The coronavirus may have caused ripples of disruption across the freight spectrum, but in many instances it has sparked industry initiatives and improvement out of necessity, shaking supply-chain services out of their comfort zone and ushering in much-needed progress.
One such instance is the electronic customs space, where manual manifest declaration is fast making way for digital solutions.
One could say it wasn’t a case of being nudged out of the way.
Rather it came down to the pandemic pushing old-fashioned ways to where they belong – the dustbin of cargo-clearing history.
At least that’s the view of Louise Wiggett, founder and managing director of Global Trade Solution, one of South Africa’s e-clearance platform providers.
Commenting on recent news that an implementation initiative for electronic tariff platform (ETF) processing is under way in Liberia, a country that is, for the most part, synonymous with upheaval and internecine conflict, Wiggett said it could only be welcomed.
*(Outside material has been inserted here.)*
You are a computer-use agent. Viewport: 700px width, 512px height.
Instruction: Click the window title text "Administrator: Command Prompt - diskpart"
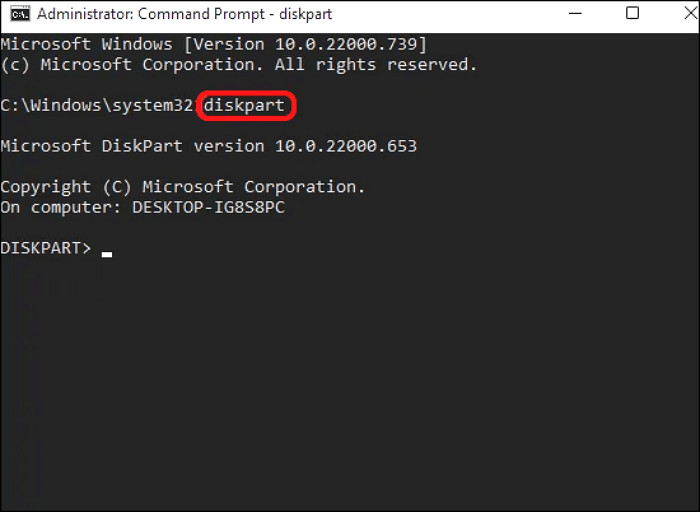pos(185,14)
“One of the uplifting aspects of Covid-19 has been the accelerated drive in both public and private sector institutions to enable the digitisation of previous manual processes and procedures.
“The recently announced project in Liberia is an excellent example of the digitisation enablement that is being prioritised within the public sector.”
Wiggett also contextualised the Harmonized System (HS) Programme by the European Union (EU) and World Customs Union (WCO) whereby Liberia’s ETF implementation is taking shape.
“The main aim of the EU-WCO HS-Africa Programme,” she said, “is to ensure the application of the WCO HS changes on the 1st of January 2022 across the African continent, and the adoption of the digitised approach by Liberia is a big step forward in achieving this outcome.”